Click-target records
==============================
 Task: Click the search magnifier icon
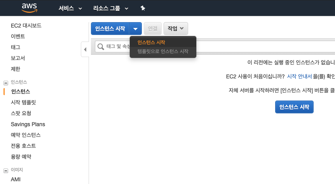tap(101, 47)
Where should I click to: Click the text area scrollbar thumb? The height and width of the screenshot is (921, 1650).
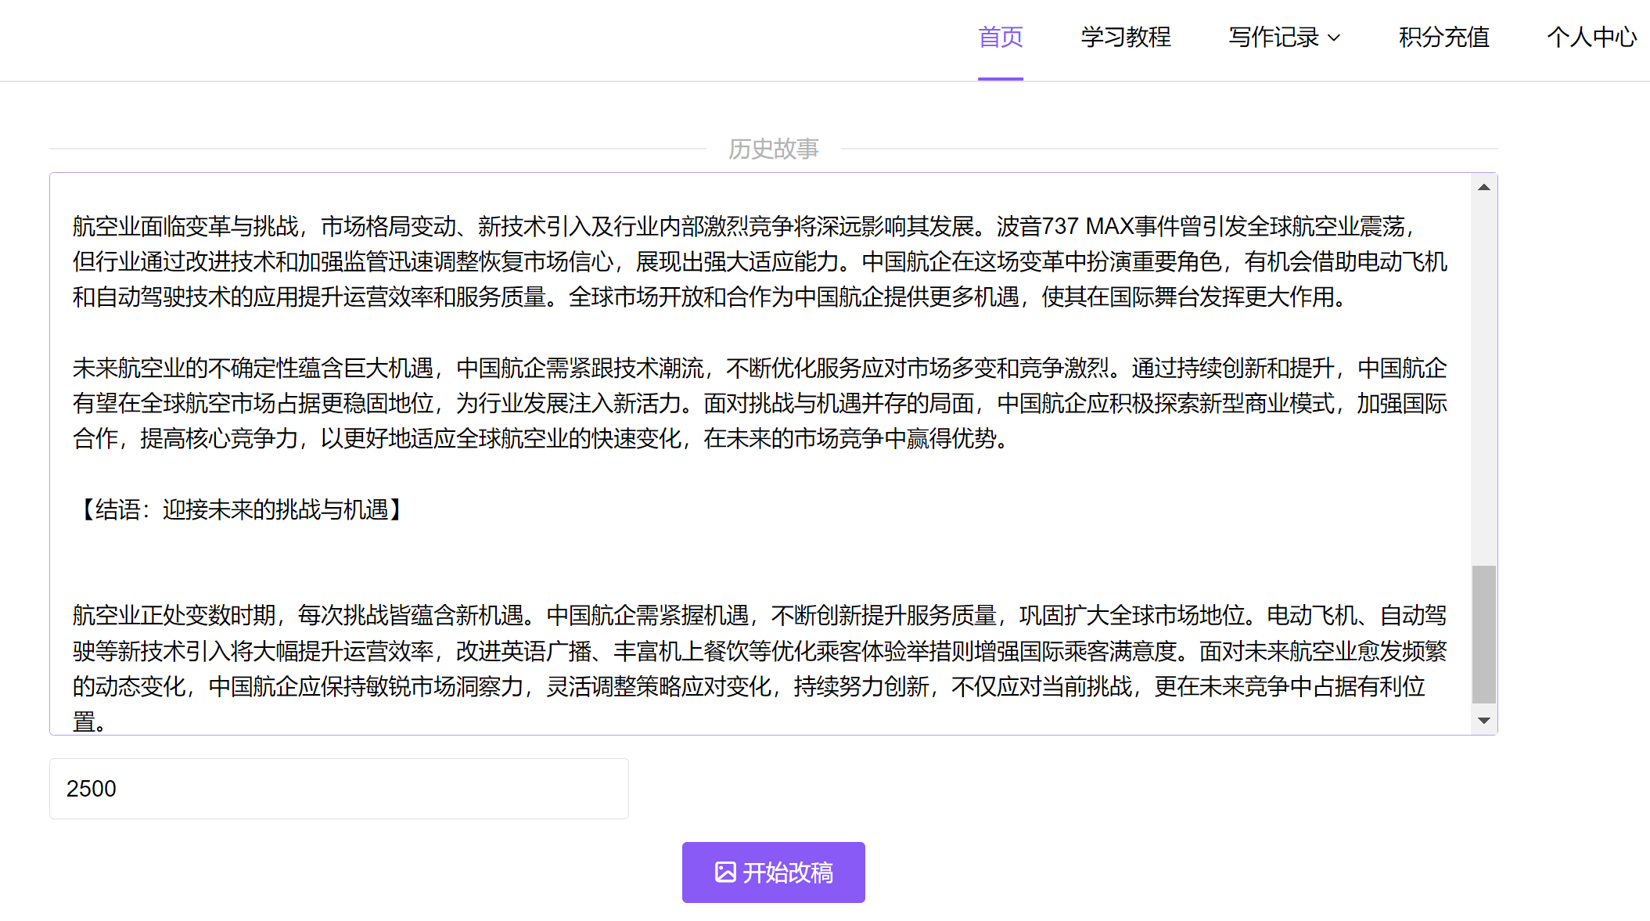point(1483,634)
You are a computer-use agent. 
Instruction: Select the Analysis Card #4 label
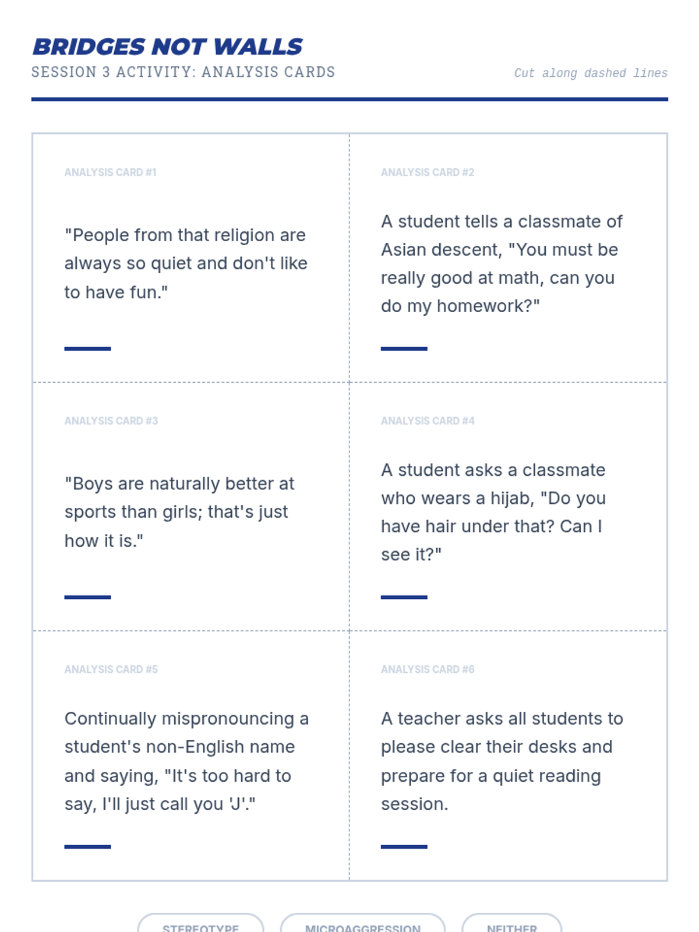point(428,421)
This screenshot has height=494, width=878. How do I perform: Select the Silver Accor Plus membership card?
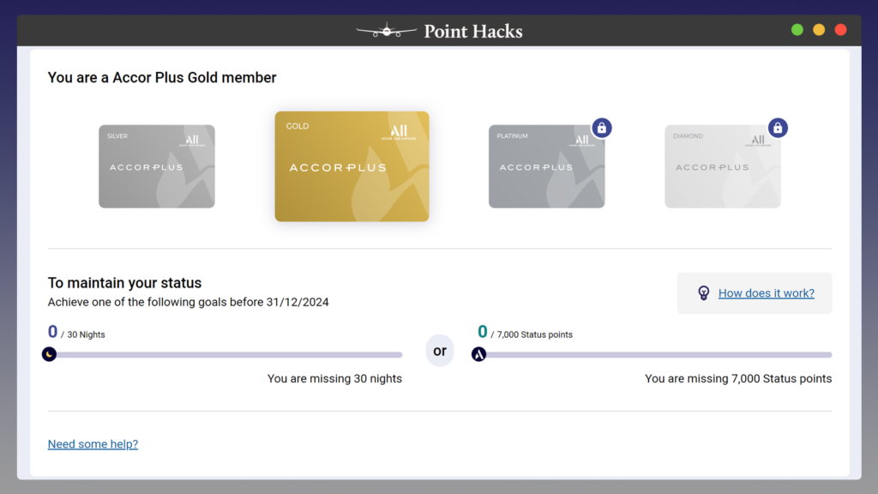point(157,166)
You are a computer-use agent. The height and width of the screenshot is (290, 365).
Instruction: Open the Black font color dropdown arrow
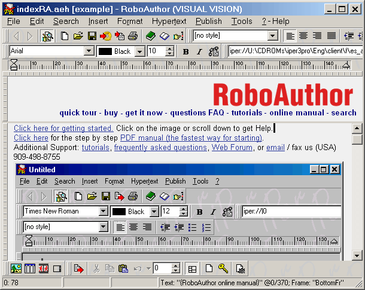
==============================
§ **WHAT YOU NEED TO DO**
Recast the lines of the records above as a Markdown table with the columns "Row" and "Line," numbering each row, omitting blank lines, and leaving the pictures out.

§ **SOLUTION FOR THIS PROBLEM**
| Row | Line |
|---|---|
| 1 |  Task: Click the search magnifier icon |
| 2 | tap(101, 47) |
| 3 | Where should I click to: Click the text area scrollbar thumb? The height and width of the screenshot is (921, 1650). |
| 4 | point(1483,634) |
| 5 | You are a computer-use agent.  |
| 6 | Instruction: Select the Analysis Card #4 label |
| 7 | point(428,421) |
| 8 | This screenshot has height=494, width=878. How do I perform: Select the Silver Accor Plus membership card? |
| 9 | point(157,166) |
| 10 | You are a computer-use agent. The height and width of the screenshot is (290, 365). |
| 11 | Instruction: Open the Black font color dropdown arrow |